El triste espectáculo tucumano puso en evidencia que hay dirigentes convencidos de la necesidad de conservar el poder a cualquier precio, aunque sea el de la propia deslegitimación. Bien mirado el escándalo es un servicio a la democracia porque exhibir el fraude expone a quienes lo practican o toleran y pretenden escudarse en la voluntad popular.

De manera involuntaria el gobernador tucumano José Alperovich le prestó un servicio a la democracia y a la república con el reciente escándalo electoral en su provincia. Lo que ocurrió no puede ser considerado aisladamente como episodios de picardía, clientelismo o patoterismo electoral, sino como el complemento imprescindible de la corrupción más amplia que se instaló a cara descubierta desde hace por lo menos 20 años en la vida pública.

El triste espectáculo tucumano puso en evidencia que hay dirigentes convencidos de la necesidad de conservar el poder a cualquier precio, aunque sea el de la propia deslegitimación.

Bien mirado el escándalo es un servicio a la democracia porque exhibir el fraude expone a quienes lo practican o toleran y pretenden escudarse en la voluntad popular. Muestra que el asalto al poder con cualquier procedimiento se volvió una costumbre aceptada en silencio y con indiferencia por gran parte de la sociedad y justificada sin pudor por sus beneficiarios.

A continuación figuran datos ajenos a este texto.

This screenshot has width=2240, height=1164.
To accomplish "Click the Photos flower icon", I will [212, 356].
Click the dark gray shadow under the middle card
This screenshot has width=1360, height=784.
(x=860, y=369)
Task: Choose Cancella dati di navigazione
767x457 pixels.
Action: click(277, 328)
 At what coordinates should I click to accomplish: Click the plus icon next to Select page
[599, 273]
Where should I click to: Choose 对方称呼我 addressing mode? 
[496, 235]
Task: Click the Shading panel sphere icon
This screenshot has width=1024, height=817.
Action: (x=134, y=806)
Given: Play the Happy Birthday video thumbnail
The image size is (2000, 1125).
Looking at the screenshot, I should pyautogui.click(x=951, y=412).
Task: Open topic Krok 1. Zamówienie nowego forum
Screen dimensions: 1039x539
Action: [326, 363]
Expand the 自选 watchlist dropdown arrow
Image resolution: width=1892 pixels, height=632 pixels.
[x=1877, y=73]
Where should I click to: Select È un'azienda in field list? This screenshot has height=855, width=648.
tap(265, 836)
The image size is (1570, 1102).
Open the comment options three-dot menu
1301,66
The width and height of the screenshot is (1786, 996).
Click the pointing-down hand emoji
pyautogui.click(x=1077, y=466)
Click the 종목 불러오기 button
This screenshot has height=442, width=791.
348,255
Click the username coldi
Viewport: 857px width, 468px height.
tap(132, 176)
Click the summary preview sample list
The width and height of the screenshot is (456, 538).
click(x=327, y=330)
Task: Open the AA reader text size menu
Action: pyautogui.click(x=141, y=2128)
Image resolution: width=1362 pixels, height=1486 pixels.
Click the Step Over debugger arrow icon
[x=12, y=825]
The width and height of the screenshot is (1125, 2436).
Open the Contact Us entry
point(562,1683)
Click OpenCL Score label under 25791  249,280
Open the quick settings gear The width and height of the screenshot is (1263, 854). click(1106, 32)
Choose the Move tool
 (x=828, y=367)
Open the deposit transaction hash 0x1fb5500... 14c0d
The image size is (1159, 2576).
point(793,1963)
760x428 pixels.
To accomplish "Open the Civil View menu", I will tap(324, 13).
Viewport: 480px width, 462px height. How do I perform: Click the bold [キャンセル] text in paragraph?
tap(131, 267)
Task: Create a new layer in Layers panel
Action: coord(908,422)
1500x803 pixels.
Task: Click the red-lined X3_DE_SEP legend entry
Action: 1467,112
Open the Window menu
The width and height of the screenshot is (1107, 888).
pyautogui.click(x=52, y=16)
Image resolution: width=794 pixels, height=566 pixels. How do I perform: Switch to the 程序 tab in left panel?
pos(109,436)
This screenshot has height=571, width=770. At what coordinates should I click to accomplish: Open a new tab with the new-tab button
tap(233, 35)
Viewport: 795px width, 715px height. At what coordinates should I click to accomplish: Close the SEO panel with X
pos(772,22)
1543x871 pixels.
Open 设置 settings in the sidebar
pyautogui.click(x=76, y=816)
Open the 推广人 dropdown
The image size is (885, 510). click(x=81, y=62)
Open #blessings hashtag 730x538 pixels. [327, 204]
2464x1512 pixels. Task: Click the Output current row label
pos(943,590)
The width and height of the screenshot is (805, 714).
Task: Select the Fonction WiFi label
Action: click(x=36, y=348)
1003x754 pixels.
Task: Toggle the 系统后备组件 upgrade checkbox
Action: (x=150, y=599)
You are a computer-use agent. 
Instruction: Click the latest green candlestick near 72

Que una parte de la dirigencia -la oficialista, obviamente-, de los medios y hasta la propia presidenta de la Nación, no condenen esas manipulaciones y la represión de quienes las denunciaron, muestra que la legalidad y la democracia son valores sostenidos sólo de forma retórica. El partidismo que justifica cualquier atropello es la única realidad y mostrar esa situación, aunque no se haya tenido la intención, es un bien que se hace a la educación cívica general.

La adulteración del voto -cualquiera sea la variante que adopte-, la quema de urnas, el fraude en la carga de datos, la compra o trueque, las urnas "embarazadas", etcétera, refleja la inescrupulosidad de la dirigencia y no se diferencia de los negociados con las obras públicas, ni de la persecución de quienes pretenden investigarlos o de quienes exigen que los políticos rindan cuentas.

No resulta arbitrario relacionar hechos que pueden parecer heterogéneos como las concesiones de obras multimillonarias a una sola empresa y la alteración de los resultados electorales. Y no lo resulta cuando se tiene presente que la clase política se ha apoderado del Estado y lo usa con fines de enriquecimiento y autosucesión. La corrupción económica sustentada desde la política termina necesariamente en corrupción de la vida política, de la dirigencia y de los mecanismos de acceso al poder.

Las elecciones constituyen el momento crítico de este sistema, en particular, cuando el populismo deteriora la economía y el electorado que toleró las prácticas ilegales sin inmutarse porque tenía dinero en el bolsillo, empieza a reclamar un cambio. Es en este punto que el continuismo entra en zona de peligro y se impone la consigna de ganar "a como dé lugar". Todo lleva a pensar que eso es lo que pasó en Tucumán y bien podría ocurrir en la provincia de Buenos Aires.

Resultó sintomática la reacción del peronismo en el Congreso ante los pedidos de condena de la violenta represión tucumana. La mayoría oficialista se negó a reprobar el abuso policial y cínicamente culpó a los opositores de haber desencadenado la lluvia de palazos y balas de goma que aplicó la policía "brava" del gobernador. Avaló con esa actitud un retroceso a los tiempos del conservadorismo más rancio y autoritario. Una curiosidad más del progresismo nativo.